La Cassazione, con la pronuncia n. 3784 dell'8 febbraio 2023, ha rimesso al primo presidente, per l'eventuale assegnazione alle Sezioni Unite, un intervento nomofilattico chiarificatore sulla nozione di credito inesistente e credito non spettante ai fini dell'applicabilità del termine di 8 anni per l'atto di recupero.
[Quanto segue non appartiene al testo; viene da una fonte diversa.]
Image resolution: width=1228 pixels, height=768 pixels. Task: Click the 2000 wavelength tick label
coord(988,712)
Si ricorda che, nel caso di utilizzo di un'eccedenza o di un credito d'imposta esistenti in misura superiore a quella spettante o in violazione delle modalità di utilizzo previste dalle leggi vigenti, si applica, salva l'applicazione di disposizioni speciali, la sanzione pari al 30% del credito utilizzato (art. 13 c. 4 D.Lgs. 471/97– credito non spettante); mentre nel caso di utilizzo in compensazione di crediti inesistenti per il pagamento delle somme dovute è applicata la sanzione dal 100% al 200% della misura dei crediti stessi (art. 13 c. 5 D.Lgs. 471/97). Ai fini dei termini per l'accertamento, l'atto di recupero emesso a seguito del controllo degli importi a credito indicati nei modelli di pagamento unificato per la riscossione di crediti inesistenti utilizzati in compensazione deve essere notificato, a pena di decadenza, entro il 31 dicembre dell'ottavo anno successivo a quello del relativo utilizzo (art. 27 c. 16 DL 185/2008).
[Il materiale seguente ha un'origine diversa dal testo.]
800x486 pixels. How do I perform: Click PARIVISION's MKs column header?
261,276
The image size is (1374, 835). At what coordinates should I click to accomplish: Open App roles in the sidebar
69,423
L'orientamento tradizionale non distingue tra credito non spettante e credito inesistente o, meglio, ritiene tale distinzione priva di senso sia pure ai fini dell'applicazione del più lungo termine concesso all'Amministrazione per l'emissione dell'atto di recupero (Cass. 21 aprile 2017 n. 10112, Cass. 2 agosto 2017 n. 19237, Cass. 16 luglio 2020 n. 24093, Cass. 13 gennaio 2021 n. 354).
La Sezione tributaria ha espressamente superato l'orientamento precedente, ritenendo che in tema di compensazione di crediti fiscali da parte del contribuente l'applicazione del termine di decadenza di 8 anni presuppone l'utilizzo non già di un mero credito non spettante, bensì di un credito inesistente. Quest'ultimo è il credito in relazione al quale manca, in tutto o in parte, il presupposto costitutivo cioè il credito non è reale e tale mancanza non si può evincere dai controlli automatizzati o formali sugli elementi dichiarati dal contribuente stesso (Cass. 16 novembre 2021 n. 34443, n. 34444 e n. 34445).
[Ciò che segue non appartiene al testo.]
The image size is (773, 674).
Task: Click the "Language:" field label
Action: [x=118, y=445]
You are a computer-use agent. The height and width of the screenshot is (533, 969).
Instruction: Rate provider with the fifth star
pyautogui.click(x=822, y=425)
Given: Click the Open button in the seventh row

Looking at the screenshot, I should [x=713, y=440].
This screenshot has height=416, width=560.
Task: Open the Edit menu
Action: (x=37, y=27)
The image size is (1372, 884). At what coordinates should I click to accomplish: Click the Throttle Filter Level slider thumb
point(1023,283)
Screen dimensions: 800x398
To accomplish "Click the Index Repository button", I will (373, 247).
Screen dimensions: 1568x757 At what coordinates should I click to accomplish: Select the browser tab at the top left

Secondo la Terza Sezione Penale della Corte di cassazione, la diversità delle due ipotesi (non spettante; inesistente) incide anche sul piano dell'elemento soggettivo (Cass. pen. 3 marzo 2022 n. 7615).
Nel caso di specie, l'Agenzia delle Entrate intende recuperare dei crediti d'imposta dalla società ALFA che ha realizzato investimenti agevolati in aree svantaggiate nel 2007, 2008 e 2009. Il Centro operativo di Pescara aveva concesso i relativi crediti di imposta, tutti utilizzabili a partire dal 2014 e seguenti, ma la società ha proceduto a una prima compensazione già nel 2010 e a una seconda nel 2014. La società ha impugnato l'atto dell'Agenzia, ma il ricorso è stato rigettato dalla CTR Calabria. Secondo quest'ultima, in particolare, non è configurabile la tesi della società secondo cui si deve applicare la sanzione per credito non spettante, poiché per la seconda compensazione del 2014 si configura un'ipotesi di credito inesistente. Contro la CTR la società ha avviato un ricorso e l'AE ha resistito con controricorso. La Cassazione ha rimesso la questione al primo presidente, auspicando l'intervento chiarificatore delle SU.